動いている人から、別の動いている人を見たときの速度のことです。よくある「電車の中から隣の電車を見る」アレですね。

考え方のコツ

「相手の速度」から「自分の速度」を引くだけです!
\( v_{AB} = v_B - v_A \)
(Aから見たBの速度 = Bの速度 - Aの速度)

【覚え方】
「相手(B)ひく自分(A)」と覚えましょう。自分を引くことで、自分を止まった状態として考えるイメージです。

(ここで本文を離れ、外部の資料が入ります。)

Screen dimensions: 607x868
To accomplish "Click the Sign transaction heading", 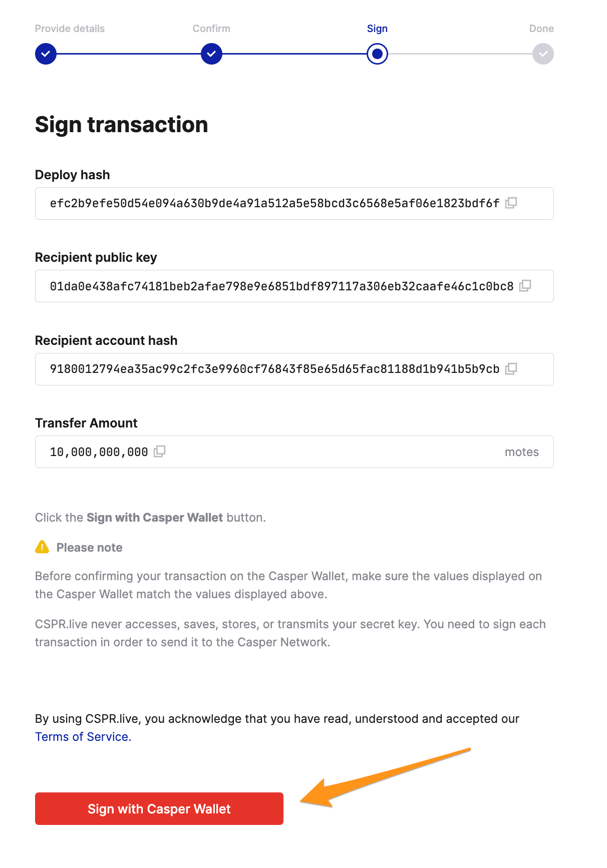I will [121, 125].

例:時速 60km で走るあなたの車を、時速 80km の車が追い越していくとき、相手は「80 - 60 = 時速 20km」で進んでいるように見えますよね?これが相対速度です。

3. 加速度(スピードの変化!)

スピードがどれだけ速くなったか(あるいは遅くなったか)を表すのが加速度です。

公式:
\( a = \frac{\Delta v}{\Delta t} \) (加速度 = 速度の変化 ÷ かかった時間)

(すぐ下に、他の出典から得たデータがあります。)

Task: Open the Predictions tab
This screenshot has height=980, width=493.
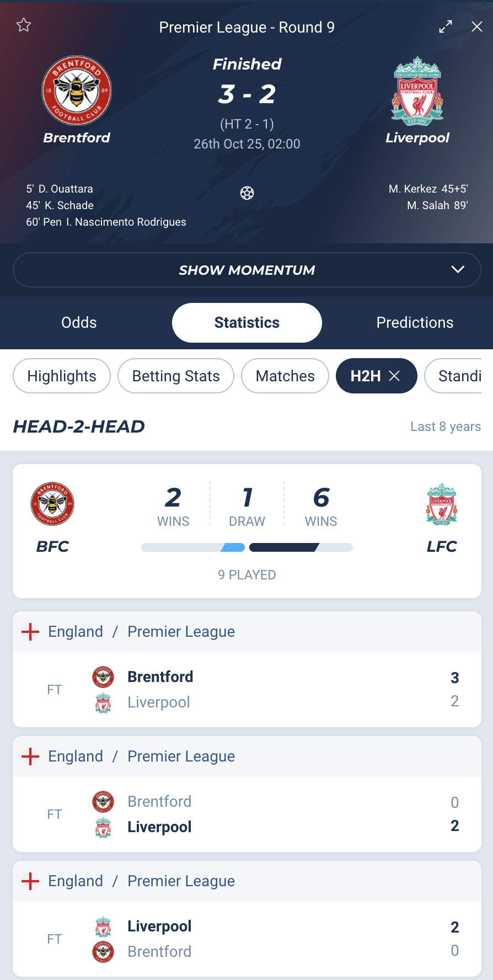Action: point(415,323)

単位は \( \text{m/s}^2 \)(メートル毎秒毎秒)を使います。

【豆知識】
加速度が「マイナス」のときは、ブレーキをかけて減速している状態を表します。物理では「マイナスの加速度 = 減速」と考えると分かりやすいですよ。

4. 等加速度直線運動(最重要!)

共通テストで最もよく出るのが、この「一定の加速度で真っ直ぐ進む運動」です。3つの公式がありますが、丸暗記する前に意味を理解しましょう。

3つの魔法の公式

\( v_0 \):初速度、 \( v \):後の速度、 \( a \):加速度、 \( t \):時間、 \( x \):進んだ距離(変位)

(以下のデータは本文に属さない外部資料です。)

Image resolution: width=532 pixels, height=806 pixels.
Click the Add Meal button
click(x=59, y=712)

  1. 速度の式: \( v = v_0 + at \) (最初は \( v_0 \) で、1秒ごとに \( a \) ずつ速くなる)
  2. 距離の式: \( x = v_0 t + \frac{1}{2}at^2 \) (進んだ距離を求める)
  3. 時間を無視する式: \( v^2 - v_0^2 = 2ax \) (問題文に「時間 \( t \)」が出てこない時に便利!)

【よくある間違い!】
\( x = v_0 t + \frac{1}{2}at^2 \) の「\( \frac{1}{2} \)」を忘れがちです。「距離は三角形の面積に関係するから半分なんだな」とグラフ(次のセクション)をイメージすると忘れにくくなりますよ。

5. グラフの読み取り(v-t グラフ)

物理の運動の問題で、グラフが出たらラッキーだと思ってください!特に v-t グラフ(縦軸が速度、横軸が時間)は情報の宝庫です。

  • 傾き: グラフの傾きは加速度を表します。
  • 面積: グラフと横軸に囲まれた部分の面積は移動距離(変位)を表します。

【ポイント!】
公式を忘れても、v-t グラフを描いて面積を求めれば、移動距離は計算できます。迷ったらグラフを描く癖をつけましょう!

6. 自由落下と投げ上げ(重力の運動)

物体を落としたり投げたりする運動です。これらはすべて、加速度 \( a \) を重力加速度 \( g = 9.8 \, \text{m/s}^2 \) に置き換えるだけです!

① 自由落下

そっと手を離す運動(\( v_0 = 0 \))。
\( v = gt \)
\( y = \frac{1}{2}gt^2 \)

② 鉛直投げ下ろし

下向きに勢いよく投げる運動。初速度 \( v_0 \) があります。

③ 鉛直投げ上げ

上に投げる運動。「最高点では速度 \( v = 0 \)」になるのが最大の特徴です!
上向きを正(プラス)とすると、重力は下向きなので加速度は \( -g \) になります。

【最初は難しく感じるかもしれませんが、大丈夫です…】
投げ上げの問題でマイナスの符号に混乱したら、「進む方向(上)をプラス、邪魔する方向(重力・下)をマイナス」とシンプルに考えましょう。

まとめ:この章のキーポイント

・「速度」と「変位」は向きが大事!
・相対速度は「相手 - 自分」!
・等加速度運動の3つの公式を使い分ける!
・v-t グラフの面積は「距離」!

お疲れ様でした!この分野は計算練習を繰り返すことで、パズルのように解けるようになります。まずは基本例題から挑戦してみてくださいね。